I beg to ask the Secretary of State for the Home Department whether his attention has been called to the resolution passed at a meeting of 30,000 workmen held at Victoria Park, London, on Sunday last, protesting against the Naval and Military Forces being used at Hull in the labour dispute existing there: and whether the Government is now prepared to withdraw the Naval and Military Forces from Hull?


The Naval and Military Forces now at Hull were sent, and have been used, not to take one side or the other in an industrial dispute, but to aid in the preservation of the peace and the protection of life and property. For this purpose the Local Authorities are of opinion—and I concur with them—that the presence of the Forces is still necessary; and, until the necessity ceases to exist, they will not be withdrawn.


May I ask whether it is true that a requisition has been made for additional Forces to be sent to Hull, and whether these additional Forces are to be sent?


Yes, Sir; that is true

MR. J. HAVELOCK WILSON (Middlesbrough)

Will the right hon. Gentleman the Home Secretary take steps to send the additional Forces to Hull for the purpose of preventing the free labourers from breaking the peace among themselves? I should like also to ask whether the Home Secretary is aware that a free labourer attacked another free labourer the other evening with a knife?


I am not aware of the fact stated by the hon. Member. The Government, in dealing with these matters, necessarily depend on the demands made on them by the Local Authorities, and it is in compliance with those demands that, the additional Force has been sent to Hull.


I beg to ask the Secretary of State for the Home Department whether he can give the House any information as to how the tire at the Hull Docks was caused; whether a hose was found to be so damaged as to be useless in extinguishing the flames; whether any men have been, or are likely to be, deprived of work in consequence of the destruction of stock in trade; and what steps have been taken to prevent the further destruction of property at Hull?


Before the right hon. Gentleman answers that question, may I ask if he is aware it was the usual practice for many years for smoking in the docks to be strictly prohibited, and whether since the free labourers were brought there they have been allowed to smoke amongst the timber, and where cotton is stored, so that they have caused this fire and probably many more?

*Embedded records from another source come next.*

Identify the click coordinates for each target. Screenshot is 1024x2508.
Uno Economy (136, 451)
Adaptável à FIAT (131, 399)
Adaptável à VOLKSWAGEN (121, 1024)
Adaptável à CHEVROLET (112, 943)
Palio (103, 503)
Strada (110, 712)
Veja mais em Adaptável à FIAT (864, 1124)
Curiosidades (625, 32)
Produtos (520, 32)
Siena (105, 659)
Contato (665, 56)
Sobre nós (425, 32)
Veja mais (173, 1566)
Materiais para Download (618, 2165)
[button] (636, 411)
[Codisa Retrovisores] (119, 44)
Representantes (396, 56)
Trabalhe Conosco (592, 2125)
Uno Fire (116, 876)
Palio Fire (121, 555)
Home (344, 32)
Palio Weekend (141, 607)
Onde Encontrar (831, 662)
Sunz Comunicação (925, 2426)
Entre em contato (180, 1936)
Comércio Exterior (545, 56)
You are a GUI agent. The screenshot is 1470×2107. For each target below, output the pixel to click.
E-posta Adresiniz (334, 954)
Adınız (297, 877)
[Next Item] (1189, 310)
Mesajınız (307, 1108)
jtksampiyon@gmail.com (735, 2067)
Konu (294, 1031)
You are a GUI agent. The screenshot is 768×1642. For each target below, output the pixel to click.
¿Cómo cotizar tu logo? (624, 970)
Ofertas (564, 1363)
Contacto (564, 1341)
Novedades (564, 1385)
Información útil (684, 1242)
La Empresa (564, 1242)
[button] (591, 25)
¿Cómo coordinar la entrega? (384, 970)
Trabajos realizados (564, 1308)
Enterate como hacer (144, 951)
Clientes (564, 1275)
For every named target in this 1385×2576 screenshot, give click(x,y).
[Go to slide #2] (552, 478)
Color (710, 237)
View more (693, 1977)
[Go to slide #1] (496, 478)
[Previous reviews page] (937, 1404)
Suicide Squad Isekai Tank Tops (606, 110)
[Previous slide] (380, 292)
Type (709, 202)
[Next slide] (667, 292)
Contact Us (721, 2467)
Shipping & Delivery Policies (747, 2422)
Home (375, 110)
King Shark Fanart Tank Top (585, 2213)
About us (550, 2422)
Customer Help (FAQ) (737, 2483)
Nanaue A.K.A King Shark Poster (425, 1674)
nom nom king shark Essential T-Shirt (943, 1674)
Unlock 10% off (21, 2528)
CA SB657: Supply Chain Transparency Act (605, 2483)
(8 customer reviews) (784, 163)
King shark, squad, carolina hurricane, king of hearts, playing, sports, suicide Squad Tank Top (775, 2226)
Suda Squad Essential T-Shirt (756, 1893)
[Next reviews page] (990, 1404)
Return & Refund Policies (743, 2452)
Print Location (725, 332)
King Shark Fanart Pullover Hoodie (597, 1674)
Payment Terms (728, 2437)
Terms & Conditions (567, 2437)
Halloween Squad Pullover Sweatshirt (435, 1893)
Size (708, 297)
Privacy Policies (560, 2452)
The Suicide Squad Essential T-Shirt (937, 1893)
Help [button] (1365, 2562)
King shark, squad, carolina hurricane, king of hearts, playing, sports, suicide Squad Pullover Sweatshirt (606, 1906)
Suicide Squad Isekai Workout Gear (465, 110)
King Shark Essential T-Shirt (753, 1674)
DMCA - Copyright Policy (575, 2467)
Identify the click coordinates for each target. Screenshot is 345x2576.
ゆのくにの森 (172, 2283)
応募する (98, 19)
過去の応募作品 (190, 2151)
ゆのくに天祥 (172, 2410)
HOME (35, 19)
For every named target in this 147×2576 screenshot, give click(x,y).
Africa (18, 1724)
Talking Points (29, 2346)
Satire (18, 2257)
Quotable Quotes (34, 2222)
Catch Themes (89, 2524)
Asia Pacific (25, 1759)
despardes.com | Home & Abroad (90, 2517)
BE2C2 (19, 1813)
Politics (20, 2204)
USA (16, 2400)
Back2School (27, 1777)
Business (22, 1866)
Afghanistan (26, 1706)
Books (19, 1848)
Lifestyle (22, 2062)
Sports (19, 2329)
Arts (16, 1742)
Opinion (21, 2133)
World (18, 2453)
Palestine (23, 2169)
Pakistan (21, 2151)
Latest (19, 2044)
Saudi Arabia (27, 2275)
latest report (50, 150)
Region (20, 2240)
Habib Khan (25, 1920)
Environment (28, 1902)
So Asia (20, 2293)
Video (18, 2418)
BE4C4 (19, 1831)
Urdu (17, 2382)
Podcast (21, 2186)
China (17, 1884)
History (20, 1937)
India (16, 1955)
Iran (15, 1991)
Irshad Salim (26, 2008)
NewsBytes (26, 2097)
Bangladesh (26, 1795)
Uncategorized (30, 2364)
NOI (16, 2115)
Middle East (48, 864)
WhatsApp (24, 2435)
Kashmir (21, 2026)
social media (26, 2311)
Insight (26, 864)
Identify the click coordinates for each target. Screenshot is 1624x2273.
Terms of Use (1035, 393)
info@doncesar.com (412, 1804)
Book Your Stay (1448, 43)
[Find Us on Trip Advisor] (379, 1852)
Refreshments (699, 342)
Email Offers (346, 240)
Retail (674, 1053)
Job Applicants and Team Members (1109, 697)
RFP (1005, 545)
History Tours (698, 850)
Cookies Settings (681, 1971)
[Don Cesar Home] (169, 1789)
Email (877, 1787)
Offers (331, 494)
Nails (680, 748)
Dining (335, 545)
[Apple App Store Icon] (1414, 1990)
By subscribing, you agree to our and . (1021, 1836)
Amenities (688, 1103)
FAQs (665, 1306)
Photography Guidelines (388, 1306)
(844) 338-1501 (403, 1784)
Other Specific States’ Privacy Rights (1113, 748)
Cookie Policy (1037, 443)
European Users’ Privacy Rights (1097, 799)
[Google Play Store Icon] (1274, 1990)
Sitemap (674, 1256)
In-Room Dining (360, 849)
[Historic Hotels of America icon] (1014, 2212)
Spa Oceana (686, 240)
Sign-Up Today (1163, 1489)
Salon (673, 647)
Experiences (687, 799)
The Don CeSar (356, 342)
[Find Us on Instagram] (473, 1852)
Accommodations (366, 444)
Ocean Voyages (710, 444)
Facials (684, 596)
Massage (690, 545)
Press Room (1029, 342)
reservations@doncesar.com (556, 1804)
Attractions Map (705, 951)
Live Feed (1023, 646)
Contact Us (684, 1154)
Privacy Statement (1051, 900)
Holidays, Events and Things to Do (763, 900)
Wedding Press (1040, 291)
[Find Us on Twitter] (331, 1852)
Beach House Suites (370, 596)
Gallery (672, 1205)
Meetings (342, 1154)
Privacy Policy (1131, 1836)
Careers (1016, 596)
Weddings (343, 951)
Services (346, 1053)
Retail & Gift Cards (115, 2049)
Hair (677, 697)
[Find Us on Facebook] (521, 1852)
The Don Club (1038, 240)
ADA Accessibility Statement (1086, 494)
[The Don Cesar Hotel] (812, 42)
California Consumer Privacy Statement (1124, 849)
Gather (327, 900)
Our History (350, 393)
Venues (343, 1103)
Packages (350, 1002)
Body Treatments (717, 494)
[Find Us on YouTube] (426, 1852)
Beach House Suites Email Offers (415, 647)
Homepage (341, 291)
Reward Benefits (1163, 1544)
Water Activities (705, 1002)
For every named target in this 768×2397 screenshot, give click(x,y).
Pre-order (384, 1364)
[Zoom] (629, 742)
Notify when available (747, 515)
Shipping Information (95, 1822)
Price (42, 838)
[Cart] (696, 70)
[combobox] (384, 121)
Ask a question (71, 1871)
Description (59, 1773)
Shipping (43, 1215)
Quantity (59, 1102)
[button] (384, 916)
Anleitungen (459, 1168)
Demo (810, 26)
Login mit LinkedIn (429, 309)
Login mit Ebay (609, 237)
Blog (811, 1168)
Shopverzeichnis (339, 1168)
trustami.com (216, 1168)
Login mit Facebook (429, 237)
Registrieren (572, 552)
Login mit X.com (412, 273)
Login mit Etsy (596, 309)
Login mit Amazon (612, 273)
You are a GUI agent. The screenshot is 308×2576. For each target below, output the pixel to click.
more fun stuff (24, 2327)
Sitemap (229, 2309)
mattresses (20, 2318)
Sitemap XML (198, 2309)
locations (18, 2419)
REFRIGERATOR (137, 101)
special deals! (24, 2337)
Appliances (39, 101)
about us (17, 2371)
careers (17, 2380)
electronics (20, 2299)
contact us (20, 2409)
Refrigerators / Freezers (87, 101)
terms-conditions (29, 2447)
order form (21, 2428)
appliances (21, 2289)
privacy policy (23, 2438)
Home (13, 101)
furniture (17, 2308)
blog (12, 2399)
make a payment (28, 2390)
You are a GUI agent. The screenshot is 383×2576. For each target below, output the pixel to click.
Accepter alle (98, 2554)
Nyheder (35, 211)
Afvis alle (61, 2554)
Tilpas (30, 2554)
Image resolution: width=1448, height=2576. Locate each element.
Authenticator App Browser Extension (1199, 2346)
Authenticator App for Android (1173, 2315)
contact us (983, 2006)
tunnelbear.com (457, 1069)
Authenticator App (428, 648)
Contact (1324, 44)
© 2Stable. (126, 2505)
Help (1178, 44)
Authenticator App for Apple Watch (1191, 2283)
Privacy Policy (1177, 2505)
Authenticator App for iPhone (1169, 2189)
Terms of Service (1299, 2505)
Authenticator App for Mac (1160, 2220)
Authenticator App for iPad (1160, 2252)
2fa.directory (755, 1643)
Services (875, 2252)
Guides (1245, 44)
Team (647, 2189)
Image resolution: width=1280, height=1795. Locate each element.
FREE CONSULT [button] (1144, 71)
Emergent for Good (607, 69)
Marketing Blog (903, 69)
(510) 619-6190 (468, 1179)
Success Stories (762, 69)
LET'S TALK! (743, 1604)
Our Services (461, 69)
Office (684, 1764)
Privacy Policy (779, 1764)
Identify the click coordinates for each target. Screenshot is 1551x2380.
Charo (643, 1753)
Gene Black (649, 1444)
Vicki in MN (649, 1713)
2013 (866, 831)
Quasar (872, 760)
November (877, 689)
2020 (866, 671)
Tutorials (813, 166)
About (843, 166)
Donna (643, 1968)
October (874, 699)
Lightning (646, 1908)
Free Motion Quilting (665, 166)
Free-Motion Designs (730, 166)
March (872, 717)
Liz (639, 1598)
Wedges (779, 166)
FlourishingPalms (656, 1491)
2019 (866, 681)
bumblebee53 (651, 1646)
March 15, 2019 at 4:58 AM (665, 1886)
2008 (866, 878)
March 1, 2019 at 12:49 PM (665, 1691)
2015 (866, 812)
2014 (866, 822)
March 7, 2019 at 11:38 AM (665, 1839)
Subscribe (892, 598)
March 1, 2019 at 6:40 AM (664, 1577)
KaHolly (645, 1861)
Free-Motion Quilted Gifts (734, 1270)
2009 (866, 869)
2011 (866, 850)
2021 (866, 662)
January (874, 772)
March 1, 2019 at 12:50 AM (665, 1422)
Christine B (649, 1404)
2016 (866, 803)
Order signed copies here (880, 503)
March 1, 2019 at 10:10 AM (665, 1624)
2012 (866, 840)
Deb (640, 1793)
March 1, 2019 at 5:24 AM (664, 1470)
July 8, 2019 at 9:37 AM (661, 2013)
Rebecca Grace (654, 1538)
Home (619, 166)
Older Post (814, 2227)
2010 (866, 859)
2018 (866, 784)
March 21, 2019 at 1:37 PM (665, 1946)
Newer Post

On this point I must take my information from the Local Authorities, and they inform me that fires, which are believed by the Local Authorities to be the result of incendiarism, occurred in several places on Sunday. All were promptly extinguished except one in the large timber yard, which was still burning yesterday. I believe, however, it is now out. It is a fact that the fire hose was cut. I have no information as to men being deprived of work in consequence of the fire; but damage to the extent of £50,000 has been done. In answer to the last paragraph, I have to say that the Mayor has telegraphed for additional soldiers and police, and I have authorised the despatch this morning of 25 mounted men of the Metropolitan Police to assist in the preservation or order.